◆ Required work
Name the model that the LoRA fine-tuning readme for DBT uses as its base.

◆ Document passage

--------------------

LoRA Fine-tuning for DBT Model

This repository contains code for fine-tuning a language model using Low-Rank Adaptation (LoRA) on Dialectical Behavior Therapy (DBT) content. The model is based on SmolLM2-360M-Instruct and fine-tuned specifically on Marsha M. Linehan's DBT® Skills Training Manual, Second Edition (The Guilford Press, 2014).

Overview
Requirements
Project Structure
Setup
Training Process
Running Inference
Configuration Parameters
License

Overview

This project fine-tunes a language model specifically for understanding and generating content related to Dialectical Behavior Therapy (DBT). The model is trained on Marsha M. Linehan's authoritative DBT® Skills Training Manual (Second Edition), which is the definitive resource for DBT practitioners. By using LoRA (Low-Rank Adaptation), we can efficiently adapt pre-trained language models to specific domains without the need to retrain the entire model. This approach significantly reduces computational requirements while maintaining performance.

Requirements

Python 3.8+
PyTorch
Transformers
PEFT (Parameter-Efficient Fine-Tuning)
Datasets
Hugging Face Hub account
Weights & Biases account (for tracking experiments)

pip install torch transformers peft datasets huggingface_hub wandb langchain

Project Structure

.
├── README.md
├── fine_tune_dbt.py           # Main training script
├── linehan_guide.md           # Training data (chunked sections of Linehan's DBT® Skills Training Manual)

--------------------

◆ Data excerpts
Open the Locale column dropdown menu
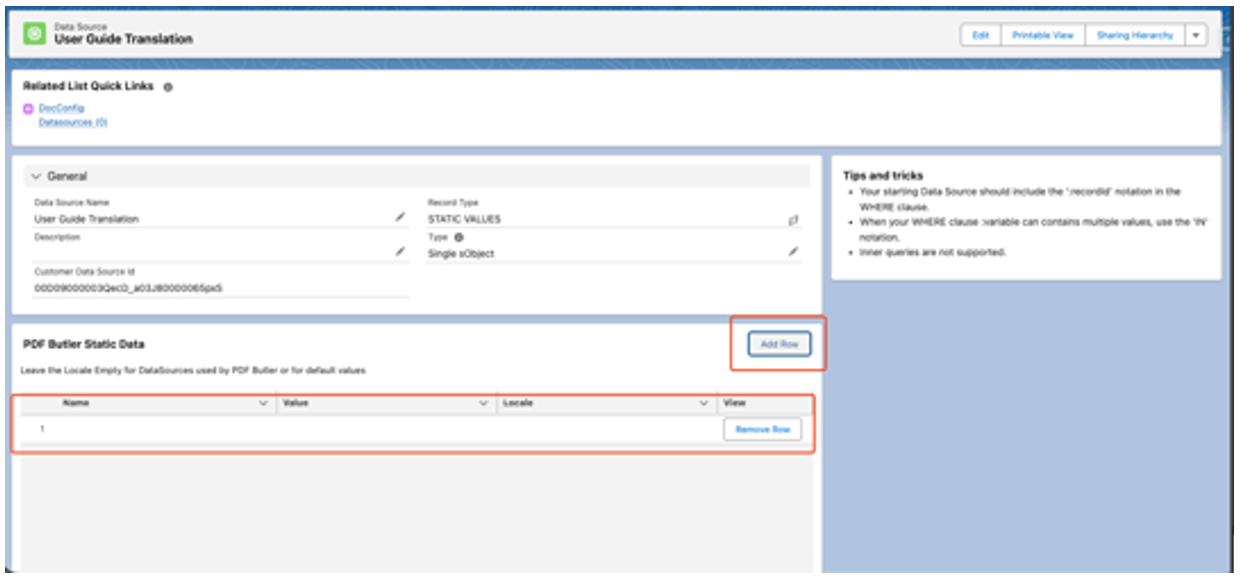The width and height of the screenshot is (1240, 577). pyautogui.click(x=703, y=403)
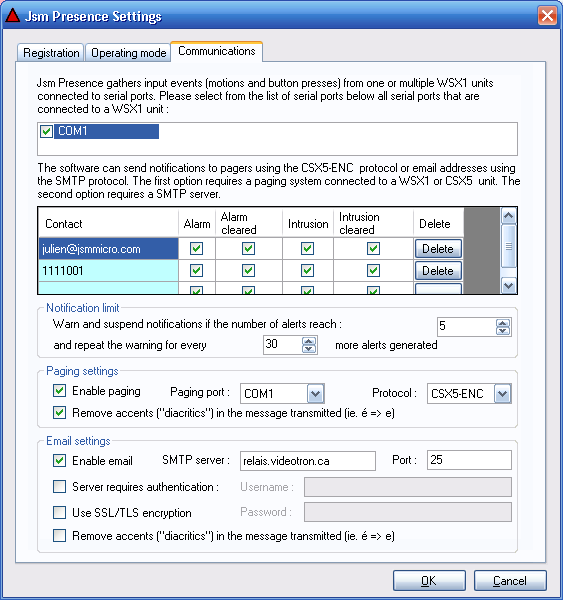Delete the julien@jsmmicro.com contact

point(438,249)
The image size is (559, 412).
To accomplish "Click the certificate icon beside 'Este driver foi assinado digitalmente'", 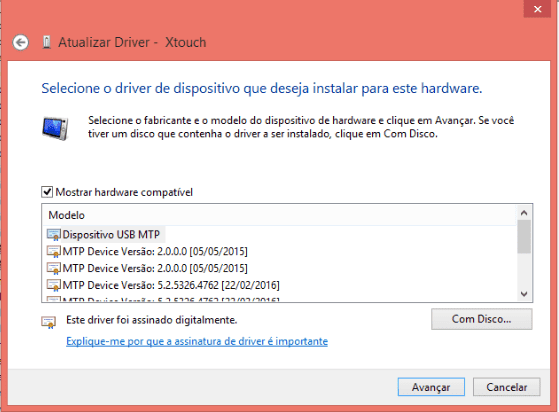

--------------------

◆ Result for this task
SmolLM2-360M-Instruct